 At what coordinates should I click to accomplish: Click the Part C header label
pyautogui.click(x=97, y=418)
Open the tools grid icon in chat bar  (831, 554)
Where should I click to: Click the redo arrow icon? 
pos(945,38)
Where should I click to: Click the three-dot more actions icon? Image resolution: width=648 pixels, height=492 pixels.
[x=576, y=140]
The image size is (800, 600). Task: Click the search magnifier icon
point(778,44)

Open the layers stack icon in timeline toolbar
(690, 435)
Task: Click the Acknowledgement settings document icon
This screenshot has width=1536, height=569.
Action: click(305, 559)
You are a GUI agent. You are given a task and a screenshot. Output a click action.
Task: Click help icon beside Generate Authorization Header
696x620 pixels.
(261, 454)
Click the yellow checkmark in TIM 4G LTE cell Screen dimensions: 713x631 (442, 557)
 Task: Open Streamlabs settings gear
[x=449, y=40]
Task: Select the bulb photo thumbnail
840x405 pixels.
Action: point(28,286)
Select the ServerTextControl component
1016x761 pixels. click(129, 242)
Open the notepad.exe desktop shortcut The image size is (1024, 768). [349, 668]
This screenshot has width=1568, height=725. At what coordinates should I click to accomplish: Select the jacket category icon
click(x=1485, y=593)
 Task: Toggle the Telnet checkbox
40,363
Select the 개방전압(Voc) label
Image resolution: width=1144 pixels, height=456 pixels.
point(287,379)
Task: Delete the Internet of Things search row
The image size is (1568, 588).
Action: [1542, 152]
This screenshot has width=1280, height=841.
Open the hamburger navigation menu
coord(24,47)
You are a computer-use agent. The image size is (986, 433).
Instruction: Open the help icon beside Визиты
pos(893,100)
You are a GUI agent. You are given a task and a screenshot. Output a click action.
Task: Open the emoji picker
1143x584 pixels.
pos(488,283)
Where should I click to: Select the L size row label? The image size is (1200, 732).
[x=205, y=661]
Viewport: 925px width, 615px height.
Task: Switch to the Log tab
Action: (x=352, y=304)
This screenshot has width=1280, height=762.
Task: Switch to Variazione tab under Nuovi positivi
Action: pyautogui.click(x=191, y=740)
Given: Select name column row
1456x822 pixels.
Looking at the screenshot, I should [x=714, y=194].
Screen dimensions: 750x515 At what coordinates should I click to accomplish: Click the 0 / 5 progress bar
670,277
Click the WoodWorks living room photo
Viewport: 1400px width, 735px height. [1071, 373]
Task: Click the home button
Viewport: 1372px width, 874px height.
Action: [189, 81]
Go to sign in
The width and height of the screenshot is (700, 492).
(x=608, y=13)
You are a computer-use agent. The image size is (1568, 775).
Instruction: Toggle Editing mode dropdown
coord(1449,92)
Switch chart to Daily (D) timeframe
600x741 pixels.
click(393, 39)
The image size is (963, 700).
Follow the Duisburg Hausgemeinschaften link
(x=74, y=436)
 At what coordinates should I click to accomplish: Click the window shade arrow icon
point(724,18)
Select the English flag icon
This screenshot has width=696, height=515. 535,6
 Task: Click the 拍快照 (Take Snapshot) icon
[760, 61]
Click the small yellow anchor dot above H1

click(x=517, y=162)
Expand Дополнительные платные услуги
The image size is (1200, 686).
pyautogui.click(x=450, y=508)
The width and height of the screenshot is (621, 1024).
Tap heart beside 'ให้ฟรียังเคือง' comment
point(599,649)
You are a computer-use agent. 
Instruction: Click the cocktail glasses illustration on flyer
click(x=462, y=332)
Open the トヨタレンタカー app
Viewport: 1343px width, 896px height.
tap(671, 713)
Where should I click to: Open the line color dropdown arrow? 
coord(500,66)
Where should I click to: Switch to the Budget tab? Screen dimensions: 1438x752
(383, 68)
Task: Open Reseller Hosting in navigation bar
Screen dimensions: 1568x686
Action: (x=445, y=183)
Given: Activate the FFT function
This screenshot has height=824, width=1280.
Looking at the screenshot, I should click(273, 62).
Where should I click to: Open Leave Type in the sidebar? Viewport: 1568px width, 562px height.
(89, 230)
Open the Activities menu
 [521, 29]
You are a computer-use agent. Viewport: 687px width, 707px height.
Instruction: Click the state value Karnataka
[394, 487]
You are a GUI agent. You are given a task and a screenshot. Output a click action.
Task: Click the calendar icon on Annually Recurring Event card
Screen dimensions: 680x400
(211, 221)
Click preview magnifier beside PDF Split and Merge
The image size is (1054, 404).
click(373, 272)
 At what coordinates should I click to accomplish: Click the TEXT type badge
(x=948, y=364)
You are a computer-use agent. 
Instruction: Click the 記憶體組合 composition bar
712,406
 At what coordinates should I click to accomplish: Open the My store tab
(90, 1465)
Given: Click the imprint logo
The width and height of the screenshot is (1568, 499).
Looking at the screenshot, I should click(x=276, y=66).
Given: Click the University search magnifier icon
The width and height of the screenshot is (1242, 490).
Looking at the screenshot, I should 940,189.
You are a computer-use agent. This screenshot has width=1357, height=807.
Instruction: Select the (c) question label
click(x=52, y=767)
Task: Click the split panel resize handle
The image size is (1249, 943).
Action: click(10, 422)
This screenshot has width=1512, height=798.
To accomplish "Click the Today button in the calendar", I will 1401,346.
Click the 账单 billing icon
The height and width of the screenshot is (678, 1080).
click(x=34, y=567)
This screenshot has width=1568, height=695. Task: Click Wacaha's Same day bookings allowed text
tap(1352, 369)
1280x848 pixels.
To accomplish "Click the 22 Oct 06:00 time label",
■ ■ ■ ■
*Work instruction:* Please restate the data word for word, every record included.

*Answer box:*
 At what coordinates should I click to accomplish: Click the Part C header label
pyautogui.click(x=97, y=418)
Open the tools grid icon in chat bar  (831, 554)
Where should I click to: Click the redo arrow icon? 
pos(945,38)
Where should I click to: Click the three-dot more actions icon? Image resolution: width=648 pixels, height=492 pixels.
[x=576, y=140]
The image size is (800, 600). Task: Click the search magnifier icon
point(778,44)

Open the layers stack icon in timeline toolbar
(690, 435)
Task: Click the Acknowledgement settings document icon
This screenshot has width=1536, height=569.
Action: click(305, 559)
You are a GUI agent. You are given a task and a screenshot. Output a click action.
Task: Click help icon beside Generate Authorization Header
696x620 pixels.
(261, 454)
Click the yellow checkmark in TIM 4G LTE cell Screen dimensions: 713x631 (442, 557)
 Task: Open Streamlabs settings gear
[x=449, y=40]
Task: Select the bulb photo thumbnail
840x405 pixels.
Action: point(28,286)
Select the ServerTextControl component
1016x761 pixels. click(129, 242)
Open the notepad.exe desktop shortcut The image size is (1024, 768). [349, 668]
This screenshot has width=1568, height=725. At what coordinates should I click to accomplish: Select the jacket category icon
click(x=1485, y=593)
 Task: Toggle the Telnet checkbox
40,363
Select the 개방전압(Voc) label
Image resolution: width=1144 pixels, height=456 pixels.
point(287,379)
Task: Delete the Internet of Things search row
The image size is (1568, 588).
Action: [1542, 152]
This screenshot has width=1280, height=841.
Open the hamburger navigation menu
coord(24,47)
You are a computer-use agent. The image size is (986, 433).
Instruction: Open the help icon beside Визиты
pos(893,100)
You are a GUI agent. You are given a task and a screenshot. Output a click action.
Task: Open the emoji picker
1143x584 pixels.
pos(488,283)
Where should I click to: Select the L size row label? The image size is (1200, 732).
[x=205, y=661]
Viewport: 925px width, 615px height.
Task: Switch to the Log tab
Action: (x=352, y=304)
This screenshot has width=1280, height=762.
Task: Switch to Variazione tab under Nuovi positivi
Action: pyautogui.click(x=191, y=740)
Given: Select name column row
1456x822 pixels.
Looking at the screenshot, I should [x=714, y=194].
Screen dimensions: 750x515 At what coordinates should I click to accomplish: Click the 0 / 5 progress bar
670,277
Click the WoodWorks living room photo
Viewport: 1400px width, 735px height. [1071, 373]
Task: Click the home button
Viewport: 1372px width, 874px height.
Action: [189, 81]
Go to sign in
The width and height of the screenshot is (700, 492).
(x=608, y=13)
You are a computer-use agent. The image size is (1568, 775).
Instruction: Toggle Editing mode dropdown
coord(1449,92)
Switch chart to Daily (D) timeframe
600x741 pixels.
click(393, 39)
The image size is (963, 700).
Follow the Duisburg Hausgemeinschaften link
(x=74, y=436)
 At what coordinates should I click to accomplish: Click the window shade arrow icon
point(724,18)
Select the English flag icon
This screenshot has width=696, height=515. 535,6
 Task: Click the 拍快照 (Take Snapshot) icon
[760, 61]
Click the small yellow anchor dot above H1

click(x=517, y=162)
Expand Дополнительные платные услуги
The image size is (1200, 686).
pyautogui.click(x=450, y=508)
The width and height of the screenshot is (621, 1024).
Tap heart beside 'ให้ฟรียังเคือง' comment
point(599,649)
You are a computer-use agent. 
Instruction: Click the cocktail glasses illustration on flyer
click(x=462, y=332)
Open the トヨタレンタカー app
Viewport: 1343px width, 896px height.
tap(671, 713)
Where should I click to: Open the line color dropdown arrow? 
coord(500,66)
Where should I click to: Switch to the Budget tab? Screen dimensions: 1438x752
(383, 68)
Task: Open Reseller Hosting in navigation bar
Screen dimensions: 1568x686
Action: (x=445, y=183)
Given: Activate the FFT function
This screenshot has height=824, width=1280.
Looking at the screenshot, I should click(273, 62).
Where should I click to: Open Leave Type in the sidebar? Viewport: 1568px width, 562px height.
(89, 230)
Open the Activities menu
 [521, 29]
You are a computer-use agent. Viewport: 687px width, 707px height.
Instruction: Click the state value Karnataka
[394, 487]
You are a GUI agent. You are given a task and a screenshot. Output a click action.
Task: Click the calendar icon on Annually Recurring Event card
Screen dimensions: 680x400
(211, 221)
Click preview magnifier beside PDF Split and Merge
The image size is (1054, 404).
click(373, 272)
 At what coordinates should I click to accomplish: Click the TEXT type badge
(x=948, y=364)
You are a computer-use agent. 
Instruction: Click the 記憶體組合 composition bar
712,406
 At what coordinates should I click to accomplish: Open the My store tab
(90, 1465)
Given: Click the imprint logo
The width and height of the screenshot is (1568, 499).
Looking at the screenshot, I should click(x=276, y=66).
Given: Click the University search magnifier icon
The width and height of the screenshot is (1242, 490).
Looking at the screenshot, I should 940,189.
You are a computer-use agent. This screenshot has width=1357, height=807.
Instruction: Select the (c) question label
click(x=52, y=767)
Task: Click the split panel resize handle
The image size is (1249, 943).
Action: click(10, 422)
This screenshot has width=1512, height=798.
To accomplish "Click the Today button in the calendar", I will 1401,346.
Click the 账单 billing icon
The height and width of the screenshot is (678, 1080).
click(x=34, y=567)
This screenshot has width=1568, height=695. Task: Click Wacaha's Same day bookings allowed text
tap(1352, 369)
1280x848 pixels.
To accomplish "Click the 22 Oct 06:00 time label",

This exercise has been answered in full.